**TEXTO PARA LEITURA**
_ _ _

Se o câncer volta, vem a segunda linha, geralmente com quimioterapia mais intensa ou transplante autólogo de medula.
Quando há nova recidiva, entra a terceira linha, onde se concentram as terapias mais modernas, como a CAR-T ou os anticorpos biespecíficos.
Essas etapas são decisivas porque cada recidiva encarece o cuidado e reduz a taxa de cura. É nesse ponto que o estudo de Nabhan inverte o raciocínio tradicional: quanto mais cedo se usa a terapia cara, menor o custo total no fim.
Como funciona a CAR-T
A terapia celular CAR-T é uma forma avançada de imunoterapia personalizada. As células de defesa do paciente (linfócitos T) são retiradas do sangue, modificadas geneticamente em laboratório — fora do Brasil — para reconhecer e atacar o tumor, e depois reinfundidas no corpo.
“É como se as células ganhassem um novo receptor, uma espécie de chave para encontrar e destruir as células doentes”, explica a médica Ana Rita Fonseca, coordenadora do Centro de Terapias Avançadas do Hospital Sírio-Libanês.
A tecnologia está aprovada no Brasil pela Agência Nacional de Vigilância Sanitária (Anvisa) para tratar linfomas e leucemias que não respondem a terapias anteriores. As versões disponíveis são o axi-cel (axicabtagene ciloleucel), o tisa-cel (tisagenlecleucel) e o cilta-cel (ciltacabtagene autoleucel, usado em mieloma múltiplo).
car-t
Hemocentro de Ribeirão Preto (USP)/arte g1
Quando o caro sai mais barato
O trabalho comparou o desempenho clínico e financeiro da CAR-T com outros tratamentos já usados no país, como o epcoritamab (anticorpo biespecífico) e as terapias convencionais de quimio e transplante.
Mesmo custando mais no início, a CAR-T mostrou melhor custo-benefício quando usada mais cedo — especialmente na segunda e terceira linha de tratamento.
Os resultados:
Aplicar a CAR-T antes do epcoritamab gerou economia média de R$ 194 mil por paciente.
Quando usada ainda mais cedo, na segunda linha, a economia estimada chegou a R$ 1,3 milhão.
Além disso, menos pacientes precisaram de novas terapias, o que significa menos internações e menor gasto global.
“Investir cedo traz retorno econômico e clínico”, diz Nabhan. “É o tipo de decisão que se paga com o tempo.”
Exame de paciente mostra antes e depois da aplicação da terapia CAR-T Cell Hemocentro Ribeirão Preto, SP
Divulgação
A realidade brasileira
O estudo é o primeiro do tipo adaptado à estrutura de custos da saúde privada brasileira, que tem múltiplos pagadores e variações de preço entre estados e operadoras.

_ _ _

**O QUE FAZER**
Liste todas as versões da terapia CAR-T que o texto sobre esse tratamento dá como disponíveis. Os registros não têm nenhuma relação com o texto.

Dados de referência em capturas de tela:

_ _ _

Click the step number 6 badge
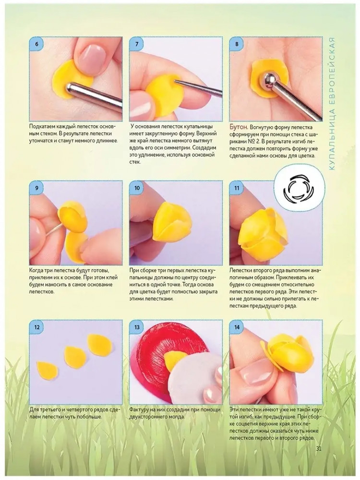37,44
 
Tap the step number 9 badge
37,188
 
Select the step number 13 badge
137,327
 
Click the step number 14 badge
237,327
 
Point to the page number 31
318,448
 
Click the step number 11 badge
237,188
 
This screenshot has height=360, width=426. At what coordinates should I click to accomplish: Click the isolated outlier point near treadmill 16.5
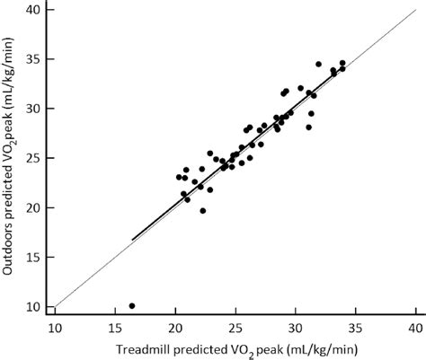click(132, 306)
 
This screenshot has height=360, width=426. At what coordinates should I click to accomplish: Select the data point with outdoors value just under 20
click(203, 211)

_ _ _

**VEJA A RESPOSTA**
- axi-cel (axicabtagene ciloleucel)
- tisa-cel (tisagenlecleucel)
- cilta-cel (ciltacabtagene autoleucel, usado em mieloma múltiplo)